Instability can often be recognised in its twin, inconsistency. Take the Planning Authority’s decision earlier this week to schedule the Mintoff house in Tarxien, and an adjacent rustic building called the Dar tal-Kejka, as Grade 1 buildings. The Dar tal-Kejka is a standard village house. Certainly it deserved some kind of protection, but why can’t the same be said of the hundreds of similar village houses being bulldozed all over Malta?

The Mintoff house itself may be fairly easy on the eye, but there are stacks of better examples of modernist architecture. No Grade 1 scheduling there – just last week, two excellent modernist houses were demolished outright, one in Iklin and the other in Fleur-de-Lys. As I write, there are plans to do the same to Villa Moira in Balzan.

There is of course the argument that the memory of Mintoff is part of our political history. Which it is, but that didn’t stop his L-Għarix in Delimara from being ‘redeveloped’ beyond recognition. Nor did it stop the Freedom Press in Marsa – a key symbol of post-War Labour history – from being knocked down to make way for a flyover.

More broadly, nothing sums up the general instability better than the environment. Practically everywhere you look is dug up or waiting to be dug up any minute. Trees, normally the paragon of a rooted solidity that is valuable precisely because it outlives us, are here today gone tomorrow. Our built environment is a chaos of trucks, skips, tower cranes and JCBs. People as young as 30 tell me they no longer recognise their surroundings.

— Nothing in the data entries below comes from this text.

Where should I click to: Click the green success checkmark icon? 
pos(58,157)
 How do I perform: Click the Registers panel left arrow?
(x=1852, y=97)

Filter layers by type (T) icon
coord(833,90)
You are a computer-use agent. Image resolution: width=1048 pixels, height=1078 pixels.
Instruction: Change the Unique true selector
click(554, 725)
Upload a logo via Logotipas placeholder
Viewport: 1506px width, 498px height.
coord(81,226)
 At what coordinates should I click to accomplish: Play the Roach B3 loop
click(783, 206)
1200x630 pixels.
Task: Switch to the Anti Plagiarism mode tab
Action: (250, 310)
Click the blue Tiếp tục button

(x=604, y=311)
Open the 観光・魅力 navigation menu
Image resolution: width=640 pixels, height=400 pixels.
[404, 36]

It had to be Sandro Chetcuti, the shark that smiles at you even as it takes your legs, to sum it up. “Make hay while the sun shines,” he told his fellow developers. In other words, smoke those cigars quickly, Ms Bonnie, before it’s too late.

To his credit, Chetcuti is the zeitgeist incarnate. My students tell me that independent living has been made an impossible dream by the short-sighted profiteering of landlords who double rents overnight, often for properties that haven’t seen a lick of paint in years. I don’t entirely blame landlords. They’re simply rehearsing the general theme of quick cash, while it lasts.

Politically, too, the instability is painfully palpable. There are, for example, no signs of closure on the Panama matter. The Prime Minister seems to expect us to just forget about it, to focus instead on anti-fouling for our boats, or the Tritons fountain. Which sort of works, but only just. There’s only so much spectacle that Mario Philip Azzopardi can come up with, and it has proved difficult to stop people from whispering about Konrad Mizzi when the Tritons’ backs are turned.

I say people, not Nationalists, because it is not just Nationalists who feel the instability. There may be different versions of things according to partisan allegiance, which is fine in a democracy, but there’s no escaping the sense of unfinished business either way.

I don’t think it’s fair to call Muscat’s Malta a Mafia state. That’s too much of a sweeping statement, and it’s really quite untrue that all is rotten from top to bottom. There is, however, one resemblance. Think Bernardo Provenzano, unimaginably rich yet unable to shed the anxiety of what the next knock at the door of his hut might bring.